The death toll from a series of devastating tornadoes that struck the United States this week has climbed to at least 291 and is likely to rise further, according to officials, given that many of those missing are still not accounted for.
As the black, funnel-shaped storms wreaked havoc across a number of states on Wednesday, including Alabama, Georgia, Mississippi, Kentucky and Tennessee, thousands were injured and left homeless and more than a million people were without power even on Friday. The U.S. Federal Emergency Management Agency (FEMA) swung into top gear immediately and President Barack Obama has promised a strong federal response.
In a statement he said, “Michelle and I extend our deepest condolences to the families of those who lost their lives because of the tornadoes that have swept through Alabama and the south-eastern U.S. Our hearts go out to all those who have been affected by this devastation, and we commend the heroic efforts of those who have been working tirelessly to respond to this disaster.”
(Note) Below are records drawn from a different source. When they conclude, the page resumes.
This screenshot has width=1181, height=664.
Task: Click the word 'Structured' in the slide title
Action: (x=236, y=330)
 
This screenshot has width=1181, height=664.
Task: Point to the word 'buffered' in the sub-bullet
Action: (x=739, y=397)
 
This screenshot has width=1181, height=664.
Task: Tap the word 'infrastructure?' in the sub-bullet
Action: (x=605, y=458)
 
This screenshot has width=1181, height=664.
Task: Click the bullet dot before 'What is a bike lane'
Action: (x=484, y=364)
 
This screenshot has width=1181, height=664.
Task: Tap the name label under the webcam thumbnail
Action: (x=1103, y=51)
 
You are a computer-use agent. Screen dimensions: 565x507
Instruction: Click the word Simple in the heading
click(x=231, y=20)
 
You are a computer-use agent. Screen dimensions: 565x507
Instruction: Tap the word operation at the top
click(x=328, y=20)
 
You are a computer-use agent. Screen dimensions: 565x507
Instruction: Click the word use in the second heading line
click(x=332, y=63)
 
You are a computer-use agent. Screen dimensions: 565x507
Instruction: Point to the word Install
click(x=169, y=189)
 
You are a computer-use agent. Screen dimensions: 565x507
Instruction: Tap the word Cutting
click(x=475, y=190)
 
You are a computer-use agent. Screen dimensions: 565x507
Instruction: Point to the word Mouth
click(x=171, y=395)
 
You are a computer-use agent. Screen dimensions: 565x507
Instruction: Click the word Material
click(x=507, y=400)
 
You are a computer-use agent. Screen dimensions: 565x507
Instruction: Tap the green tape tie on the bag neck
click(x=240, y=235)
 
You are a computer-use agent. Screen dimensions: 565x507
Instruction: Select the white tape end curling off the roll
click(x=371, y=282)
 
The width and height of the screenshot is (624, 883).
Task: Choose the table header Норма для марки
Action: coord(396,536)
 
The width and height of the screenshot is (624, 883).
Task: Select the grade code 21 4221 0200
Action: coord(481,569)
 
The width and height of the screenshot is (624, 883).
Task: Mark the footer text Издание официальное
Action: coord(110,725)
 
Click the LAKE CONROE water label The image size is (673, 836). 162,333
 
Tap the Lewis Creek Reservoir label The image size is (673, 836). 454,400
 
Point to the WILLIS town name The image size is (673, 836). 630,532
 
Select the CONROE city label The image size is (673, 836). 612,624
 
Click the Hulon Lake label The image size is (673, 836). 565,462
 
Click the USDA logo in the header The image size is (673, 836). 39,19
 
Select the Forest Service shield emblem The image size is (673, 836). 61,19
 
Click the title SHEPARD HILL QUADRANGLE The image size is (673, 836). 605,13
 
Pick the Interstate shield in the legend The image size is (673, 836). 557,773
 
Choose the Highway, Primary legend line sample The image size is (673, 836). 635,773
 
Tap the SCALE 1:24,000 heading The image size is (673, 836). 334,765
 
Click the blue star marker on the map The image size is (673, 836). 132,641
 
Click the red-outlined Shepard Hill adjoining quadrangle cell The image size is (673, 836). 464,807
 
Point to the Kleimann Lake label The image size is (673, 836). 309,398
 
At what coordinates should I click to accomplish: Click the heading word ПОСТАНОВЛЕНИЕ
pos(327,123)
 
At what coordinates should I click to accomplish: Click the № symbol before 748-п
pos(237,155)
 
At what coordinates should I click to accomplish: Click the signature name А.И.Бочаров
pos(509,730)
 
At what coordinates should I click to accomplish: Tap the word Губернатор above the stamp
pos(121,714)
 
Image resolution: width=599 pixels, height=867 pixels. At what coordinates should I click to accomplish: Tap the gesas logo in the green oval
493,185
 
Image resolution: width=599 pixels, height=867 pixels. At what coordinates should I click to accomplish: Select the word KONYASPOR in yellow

Mr. Obama, who is scheduled to travel to one of the worst hit areas, in Tuscaloosa, Alabama, said that he had spoken with Alabama Governor Robert Bentley and quickly approved his request for emergency federal assistance, including search and rescue assets.
“While we may not know the extent of the damage for days, we will continue to monitor these severe storms across the country and stand ready to continue to help the people of Alabama and all citizens affected by these storms,” Mr. Obama said.
The storms were said to be the worst in U.S. history since 1974, when tornadoes killed 315 people. This week the death toll in Tuscaloosa alone was 36, while 33 people were reported killed in Tennessee, 33 also in Mississippi, 15 people in Georgia, five in Virginia and one in Kentucky, according to media sources.
One volunteer search and rescue worker, Israel Partridge, was quoted as saying, “It looks like something just washed parts of the town off the map... Whole subdivisions, where there were 20 or 30 houses, there is nothing left. It is just totally gone.”
Underscoring the unanticipated intensity of the tornadoes Susan Cobb, a spokeswoman for the National Oceanic and Atmospheric Administration, said, “This happens so rarely, we do not really have a context for it. This many tornadoes on such a wide scale is overwhelming.”